Task objective | Everything from the line containing "This screenshot has width=800, height=1154." through the last line of the data below must be copied exactly, with no other lines included.
START Data for processing
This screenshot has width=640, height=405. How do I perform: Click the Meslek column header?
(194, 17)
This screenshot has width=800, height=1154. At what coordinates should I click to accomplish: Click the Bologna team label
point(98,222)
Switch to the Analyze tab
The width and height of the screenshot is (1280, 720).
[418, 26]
END Data for processing
Result of the task |
This screenshot has width=800, height=1154. At what coordinates should I click to accomplish: Click the Bologna team label
point(98,222)
Switch to the Analyze tab
The width and height of the screenshot is (1280, 720).
[418, 26]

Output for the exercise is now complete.